**Text provided:**
The first part of this workshop will go over the basics of R, the world's leading free and open source statistical software. The second part will review the intellectual history of causal inference as it pertains to matching. The third part will introduce GenMatch, an application of genetic matching algorithms for the social sciences.
The R project is a GNU (GNU is Not UNIX) implementation of the S system developed by Chambers et al. at Bell Laboratories for statistical and graphical analysis of data. GNU/Linux is the operating system maintained by the Free Software Foundation. It is "copy left" under the general public license (GPL) so that it may be used, modified and redistributed at will provided all derivative products also are copyleft under the GPL. Mostly used in command line, there are graphic user interfaces for different audiences.
According to the Neyman-Rubin potential outcomes framework, the fundamental problem of causal inference is that the researcher never observes the treated person under control conditions and never observes the control population under the treatment regime. That is why the random clinical trail is the gold standard for causal inference. The average treatment effect, or experimental benchmark, is the difference in mean outcome values between the treatment group and control group.
However, in many cases interventions cannot be subject to a randomized trial for budgetary, logistical or ethical reasons. That is why it is often necessary to perform an observational study, or quasi-experiment. Indeed, an observational study with a large random sample can generate estimates with better external validity provided the causal path and selection bias are well known.

**Extracted records:**
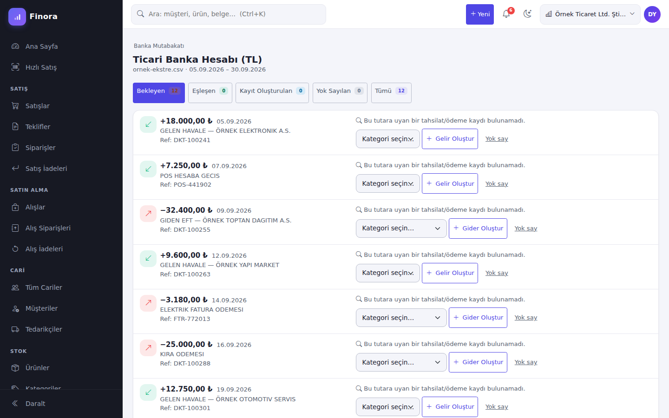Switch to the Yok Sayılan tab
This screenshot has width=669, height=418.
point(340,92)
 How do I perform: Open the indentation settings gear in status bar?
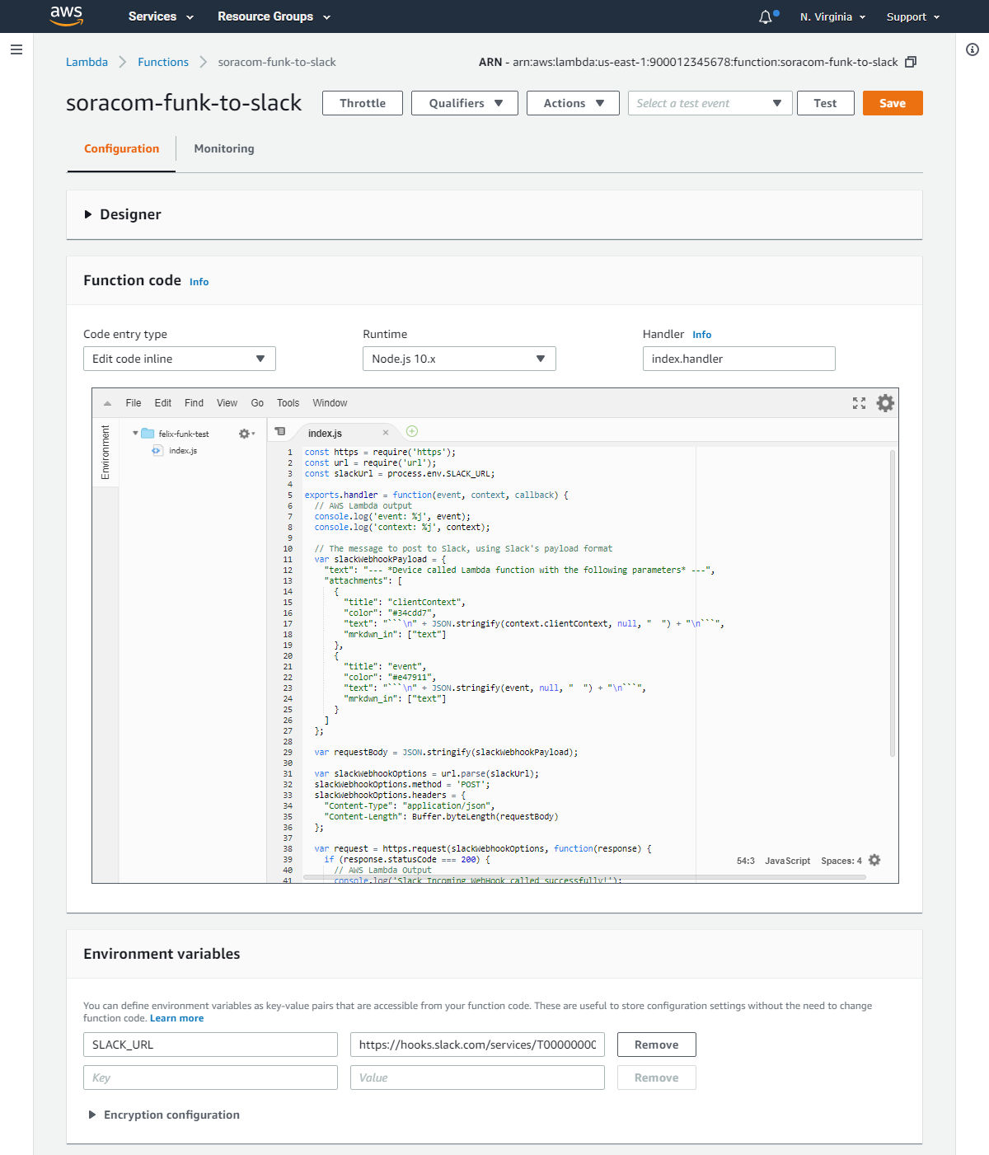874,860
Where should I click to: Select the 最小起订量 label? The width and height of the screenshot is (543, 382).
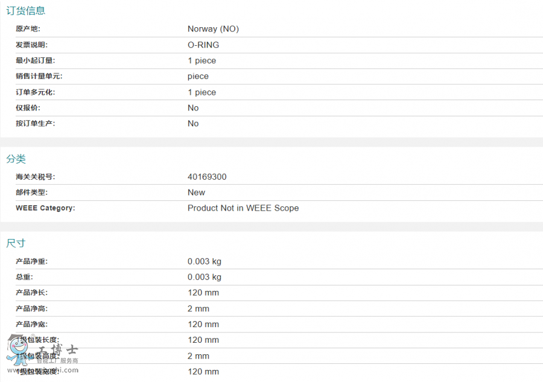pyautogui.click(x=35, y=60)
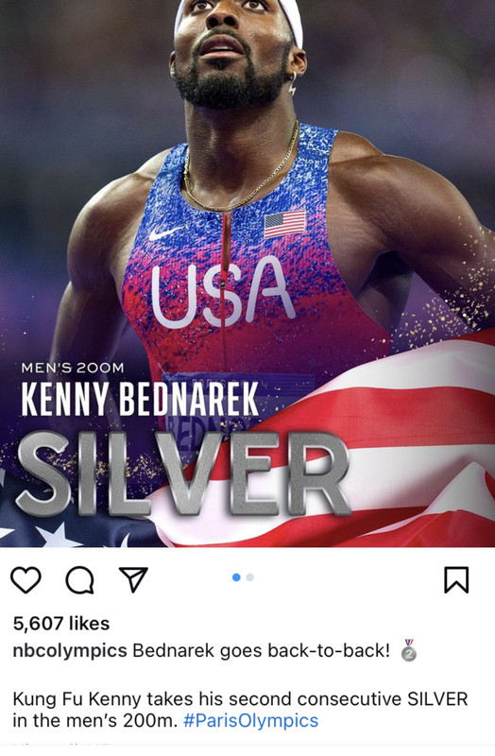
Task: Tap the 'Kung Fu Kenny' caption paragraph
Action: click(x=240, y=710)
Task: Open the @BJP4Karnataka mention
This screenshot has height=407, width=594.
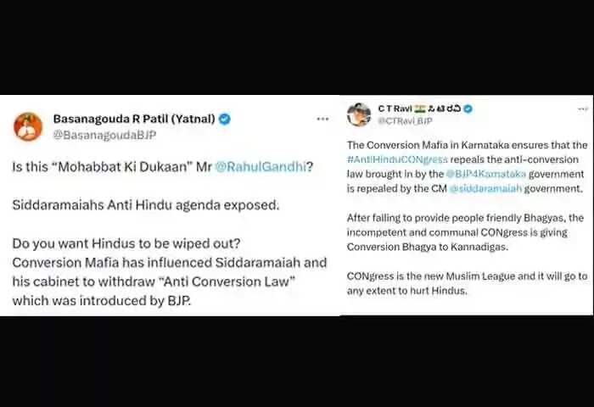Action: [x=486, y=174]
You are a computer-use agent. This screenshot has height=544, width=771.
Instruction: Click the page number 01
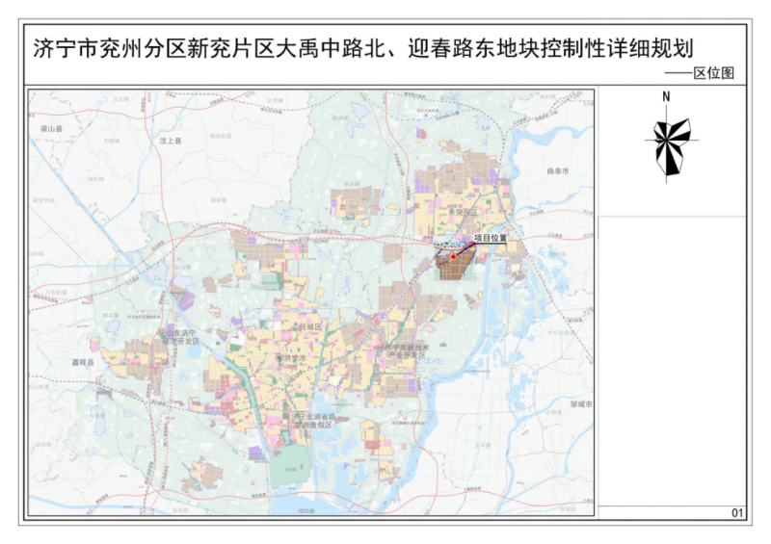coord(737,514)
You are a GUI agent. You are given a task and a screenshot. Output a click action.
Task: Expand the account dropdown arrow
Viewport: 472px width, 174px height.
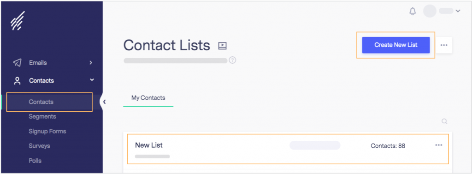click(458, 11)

==

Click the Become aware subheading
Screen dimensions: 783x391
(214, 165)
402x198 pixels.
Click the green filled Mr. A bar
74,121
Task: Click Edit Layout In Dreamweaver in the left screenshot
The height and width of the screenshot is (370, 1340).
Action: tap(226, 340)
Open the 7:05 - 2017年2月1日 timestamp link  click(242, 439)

...

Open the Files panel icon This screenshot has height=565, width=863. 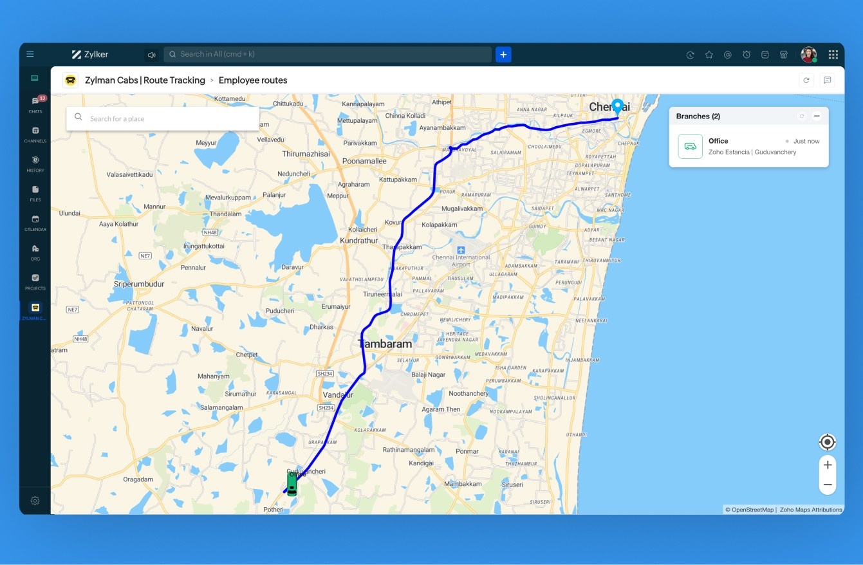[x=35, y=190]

**Explore the material:**
1 - In the workshop description, what does the third part of the workshop introduce?
2 - Continue the workshop description, starting after its last sentence.

**Results for each task:**
1 - GenMatch, an application of genetic matching algorithms for the social sciences.

2 -
Matching is necessary in an observational study to estimate the the average treatment effect on the treated. The treatment and control groups must be balanced on all observable key variables that influence selection into treatment or confound the outcome. While propensity scores are estimated using logistic regression from observed covariates on treatment. GenMatch is an improvement because it is non-parametric and affine invariant (preserves ratios of distances among covariates). It also generates a set of randomly generated population weights from which to select the optimal solution. To prevent data mining, GenMatch requires users to write their own function to discard bad weights based on a priori knowledge of the intervention and study population.
The workshop will be primarily a demonstration with software and handouts provided. Participants will practice writing sample code on their own laptop in small groups or on butcher paper. The workshop presenter has had a full year course in causal inference by one of the authors of GenMatch.